Quantas camadas podemos acessar de alguém a partir de um primeiro encontro? Há quem acredite que as conexões verdadeiras acontecem de maneira instantânea, à primeira vista, no primeiro toque ou na primeira palavra dita, porém outros acreditam que conexões são construídas pelo tempo ou momento, e é a partir destas conexões que irei analisar as obras “Queen & Slim” e “Kila & Mauna”.
No filme Queen & Slim iniciamos vendo o que parece ser o primeiro encontro de dois desconhecidos. Nesse primeiro momento ambos não possuem muita química, conversam sobre a comida, sobre como foi o dia de cada um e resolvem ir para casa. No caminho, ambos são parados por um policial que tem uma abordagem agressiva, tornando a situação cada vez mais tensa. Após o policial disparar a arma contra Queen, Slim se vê na obrigação de defendê-los e atira no policial, resultando na morte do mesmo. Esse é o momento em que a conexão entre Queen e Slim é criada. Já em Kila e Mauna, acompanhamos duas amigas que tiveram um afastamento após o terceiro elemento do grupo desaparecer e, na esperança de reencontrá-la, ambas se unem novamente.
No caso de Kila e Mauna, mesmo as personagens tendo uma conexão anterior, é interessante observar como o tempo de afastamento fez com que cada uma entrasse em sua jornada de autoconhecimento, e que a partir do reencontro fez com que elas se apresentassem novamente uma para a outra, dessa vez, expondo suas fragilidades e criando uma nova camada de intimidade. Mauna se torna uma pessoa menos orgulhosa quando é a primeira a se desculpar e reconhece que sua comunicação pode ser falha causando conflitos. Kila expõem suas inseguranças demonstrando ainda ser muito apegada ao passado e aos momentos que o trio viveu, deixando de apreciar essa nova fase da vida que pedia uma separação e entrando em uma busca obsessiva de alguém que nem gostaria de ser encontrada.

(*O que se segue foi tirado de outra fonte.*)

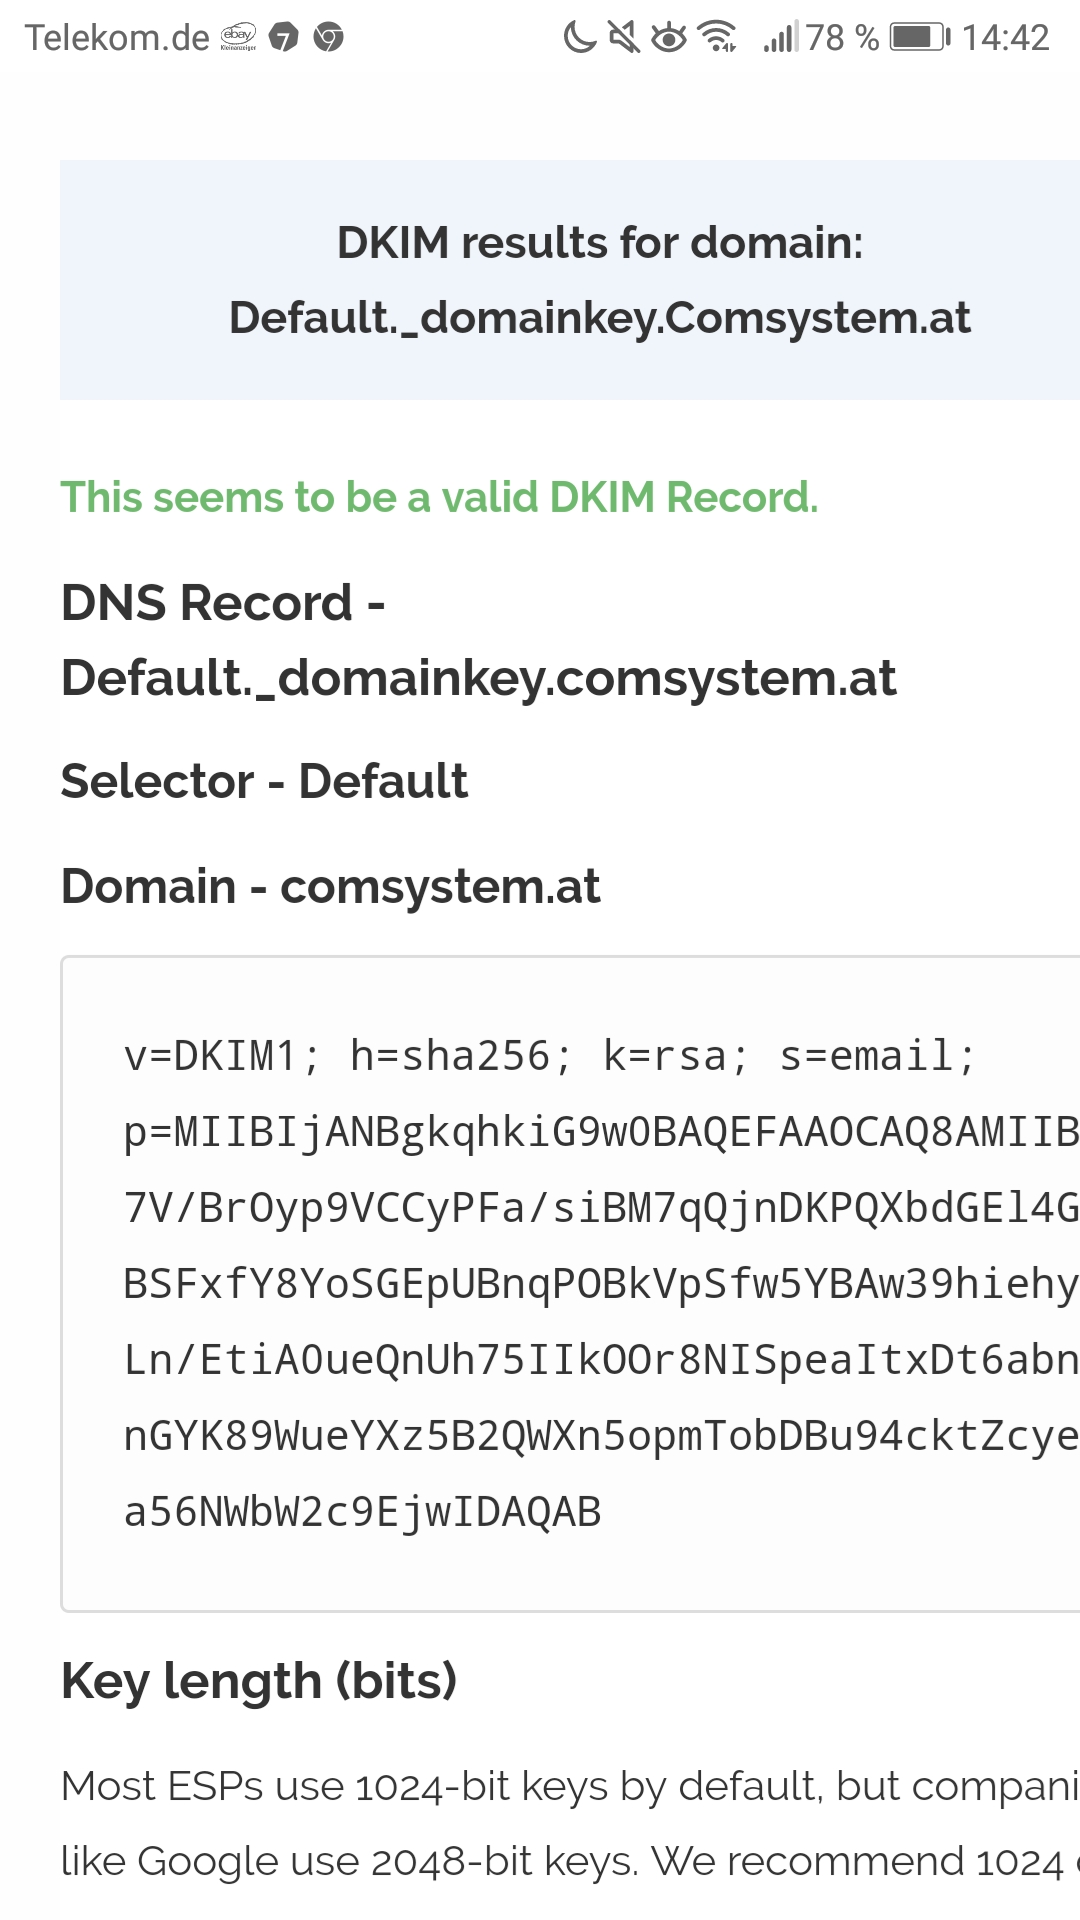Click the Selector - Default line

Em Queen & Slim os personagens também se permitem se conhecer novamente, tomados pelo momento de serem uma dupla de foragidos, eles se tornam novas pessoas, chegando a ter até mudanças físicas. Sem citarem seus antigos nomes em nenhum momento, eles adotam as personas Queen e Slim e se dão a chance de um segundo encontro. Queen, que antes possuía um postura rígida e não permitia outras pessoas entrarem na sua vida, se mostra cada vez mais sensível e expõe cada vez mais suas feridas que foram abertas no passado, conseguindo se permitir ser acolhida por Slim, que aqui possui o papel de porto seguro. Ele não se responsabiliza e nem pega o peso da dor de Queen para si, mas realiza seu desejo de ter alguém que beije suas cicatrizes enquanto ela mesma tenta se curar. Slim, que sempre tentou ser a pessoa mais correta dentro da sua realidade, após o acidente começa a mudar seu senso de justiça. Queen o mostra, com sua vivência como advogada, que a justiça não serve a todos e assim ele vai perdendo sua inocência, mas se mantém esperançoso pelo amor que nasce entre os dois.
A relação entre as obras poderia ter se dado por outras características como ambos serem Road Movies protagonizados por personagens que representam os grupos mais marginalizados dentro da nossa sociedade, negros e travestis, mas conseguir ter um olhar sensível sob essas histórias também faz parte do processo de humanização desses corpos.
Em ambas histórias temos esse momento onde conseguimos ver em tela quando um personagem acessa o íntimo do outro e a ligação é estabelecida. Kila e Mauna possuem uma relação construída pelo tempo e rompida pelo momento, já Queen e Slim possuem uma relação construída pelo momento, tornam o tempo irrelevante para se considerar aquela conexão verdadeira e exaltando o afeto como aquele que transcende todas as barreiras.